Le directeur fit apparaître une tasse de café noir très fort qui voltigea jusqu'au longue main émacié et translucide de Lucius.

Chacun sa tasse à la main, Dumbledore se racla la gorge et entama le dialogue.

« Savez-vous où en est la guerre, Lucius ? » demanda-t-il.

« De vagues rumeurs… » souffla l'homme. « Ce que Drago me disait… pas grand-chose, en vérité. »

« Voldemort, d'après ce que nous savons, a réuni des forces incommensurables. Son armée est parfaitement capable de mettre à mal l'ordre du pays, à tel point que les Moldus eux-mêmes réunissent leurs forces, croyant être victimes d'attentats terroristes massifs. Le ministère ne sait plus ou donner de la tête tant les attaques se déclenchent régulièrement, parfois même simultanément. »

Lucius acquiesça les yeux dans le vague. Comme le silence se prolongea, il tenta de parler.

« Je ne peux pas vous renseigner… Il n'y avait pas autant de force armée de notre côté avant mon arrestation. »

Dumbledore encouragea Lucius à continuer et l'homme se fit violence pour poursuivre.

« Il n'y avait pas spécialement de plan prévu pour le recrutement… Nous étions à peine moins de trente Mangemorts… Soixante de plus, si l'on compte les partisans et les hommes mis sous Imperium… »

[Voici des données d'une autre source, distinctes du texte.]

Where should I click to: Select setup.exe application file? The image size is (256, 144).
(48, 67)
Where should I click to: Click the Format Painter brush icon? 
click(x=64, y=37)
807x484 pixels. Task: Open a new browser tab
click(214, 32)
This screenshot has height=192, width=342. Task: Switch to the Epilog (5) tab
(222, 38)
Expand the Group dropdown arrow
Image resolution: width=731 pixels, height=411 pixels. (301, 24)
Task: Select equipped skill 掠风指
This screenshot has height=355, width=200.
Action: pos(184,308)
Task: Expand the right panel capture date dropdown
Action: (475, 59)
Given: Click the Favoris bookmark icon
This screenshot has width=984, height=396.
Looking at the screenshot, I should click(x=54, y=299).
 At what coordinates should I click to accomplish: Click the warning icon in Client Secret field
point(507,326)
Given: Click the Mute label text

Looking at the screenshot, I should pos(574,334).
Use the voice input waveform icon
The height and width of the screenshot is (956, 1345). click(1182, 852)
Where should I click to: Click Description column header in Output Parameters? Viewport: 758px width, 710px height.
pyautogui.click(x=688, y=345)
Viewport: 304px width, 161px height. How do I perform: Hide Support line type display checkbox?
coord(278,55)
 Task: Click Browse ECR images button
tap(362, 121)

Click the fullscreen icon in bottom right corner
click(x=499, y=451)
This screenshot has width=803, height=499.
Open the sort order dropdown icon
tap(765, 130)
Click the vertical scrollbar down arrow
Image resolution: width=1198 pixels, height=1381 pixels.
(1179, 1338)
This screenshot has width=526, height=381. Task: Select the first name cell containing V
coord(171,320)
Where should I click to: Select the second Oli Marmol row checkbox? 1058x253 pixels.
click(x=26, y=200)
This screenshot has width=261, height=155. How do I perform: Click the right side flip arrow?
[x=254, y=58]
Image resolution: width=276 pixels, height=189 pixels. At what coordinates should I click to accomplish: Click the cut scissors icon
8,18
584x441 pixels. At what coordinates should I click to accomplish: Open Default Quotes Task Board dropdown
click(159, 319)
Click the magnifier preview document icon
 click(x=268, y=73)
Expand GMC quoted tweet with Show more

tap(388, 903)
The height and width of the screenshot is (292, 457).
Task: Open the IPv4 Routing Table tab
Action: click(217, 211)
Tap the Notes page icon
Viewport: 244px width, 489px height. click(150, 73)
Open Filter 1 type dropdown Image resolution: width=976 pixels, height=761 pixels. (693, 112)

Lucius se retourna vers Severus et le dévisagea longuement sans aucune expressions.

« Je ne crois pas vous apprendre plus que vous ne savez déjà… »

« Pensez-vous que Voldemort ait des doutes à propos de Severus ? » reprit Dumbledore.

« Evidemment… Sinon, pourquoi n'aurait-il pas été au courant pour le vol de la prophétie ? » Lucius sourit un peu. « Mais le maître t'aime trop, Severus… »

« Il aime me jeter des Doloris, tu veux dire ? » fit Rogue en souriant lui aussi à Lucius.

« Comme si tu étais le seul… » murmura l'autre.

« Je comprend que parler du bon vieux temps entre vieux amis soit désopilant. » ironisa MacGonagall. « Mais puisque vous étiez au courant pour la prophétie, pouvez-vous nous dire exactement ce que sait Vous-Savez-Qui à son propos ? »

« Potter… » expira Lucius. « Le maître sait qu'il y a un lien particulier établi entre lui et le gosse... Il sait que l'enfant porte en lui des pouvoirs capables de le détruire… des pouvoirs similaires aux siens, et tout à la fois différents… Un mystère qu'il espérait élucidé en prenant connaissance de la prophétie… »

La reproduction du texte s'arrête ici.